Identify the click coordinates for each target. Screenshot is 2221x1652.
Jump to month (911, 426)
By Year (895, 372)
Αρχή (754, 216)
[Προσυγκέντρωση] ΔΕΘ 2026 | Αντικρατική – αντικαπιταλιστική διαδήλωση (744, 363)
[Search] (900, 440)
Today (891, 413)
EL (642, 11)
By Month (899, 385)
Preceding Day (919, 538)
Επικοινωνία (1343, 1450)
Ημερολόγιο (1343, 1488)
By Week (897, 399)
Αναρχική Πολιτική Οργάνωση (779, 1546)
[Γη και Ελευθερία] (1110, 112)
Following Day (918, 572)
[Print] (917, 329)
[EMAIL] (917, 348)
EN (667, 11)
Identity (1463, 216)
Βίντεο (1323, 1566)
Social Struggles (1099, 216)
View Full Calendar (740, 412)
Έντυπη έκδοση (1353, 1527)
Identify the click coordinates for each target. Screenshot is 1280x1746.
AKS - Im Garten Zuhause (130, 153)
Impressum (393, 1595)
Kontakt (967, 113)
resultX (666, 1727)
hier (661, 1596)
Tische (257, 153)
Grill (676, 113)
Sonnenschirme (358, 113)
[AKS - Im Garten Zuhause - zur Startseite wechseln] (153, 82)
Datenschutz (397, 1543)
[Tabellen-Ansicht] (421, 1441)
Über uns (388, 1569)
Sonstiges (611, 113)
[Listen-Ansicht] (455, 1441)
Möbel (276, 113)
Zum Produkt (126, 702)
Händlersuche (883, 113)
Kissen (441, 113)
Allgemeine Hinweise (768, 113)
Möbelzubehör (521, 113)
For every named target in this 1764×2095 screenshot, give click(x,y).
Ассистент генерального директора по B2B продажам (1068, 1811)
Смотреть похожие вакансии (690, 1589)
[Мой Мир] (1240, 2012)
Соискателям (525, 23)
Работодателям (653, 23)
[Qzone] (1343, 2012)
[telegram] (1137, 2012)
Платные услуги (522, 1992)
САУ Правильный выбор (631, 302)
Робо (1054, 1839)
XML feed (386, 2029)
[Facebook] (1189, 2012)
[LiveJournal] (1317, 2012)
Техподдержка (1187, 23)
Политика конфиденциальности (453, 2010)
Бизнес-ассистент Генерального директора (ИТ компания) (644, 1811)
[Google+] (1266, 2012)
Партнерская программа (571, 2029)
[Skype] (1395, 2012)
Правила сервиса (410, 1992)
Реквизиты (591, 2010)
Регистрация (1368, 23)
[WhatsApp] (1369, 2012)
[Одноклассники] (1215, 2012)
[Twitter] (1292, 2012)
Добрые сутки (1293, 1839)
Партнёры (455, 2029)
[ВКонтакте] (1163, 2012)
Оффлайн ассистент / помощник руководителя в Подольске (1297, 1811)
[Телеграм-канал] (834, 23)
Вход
───
**How to complete this task:** The line containing "By Month (899, 385)" marks the end: copy exactly every line from the top of the data above down to it, that line included.

**Expected answer:**
Identify the click coordinates for each target. Screenshot is 2221x1652.
Jump to month (911, 426)
By Year (895, 372)
Αρχή (754, 216)
[Προσυγκέντρωση] ΔΕΘ 2026 | Αντικρατική – αντικαπιταλιστική διαδήλωση (744, 363)
[Search] (900, 440)
Today (891, 413)
EL (642, 11)
By Month (899, 385)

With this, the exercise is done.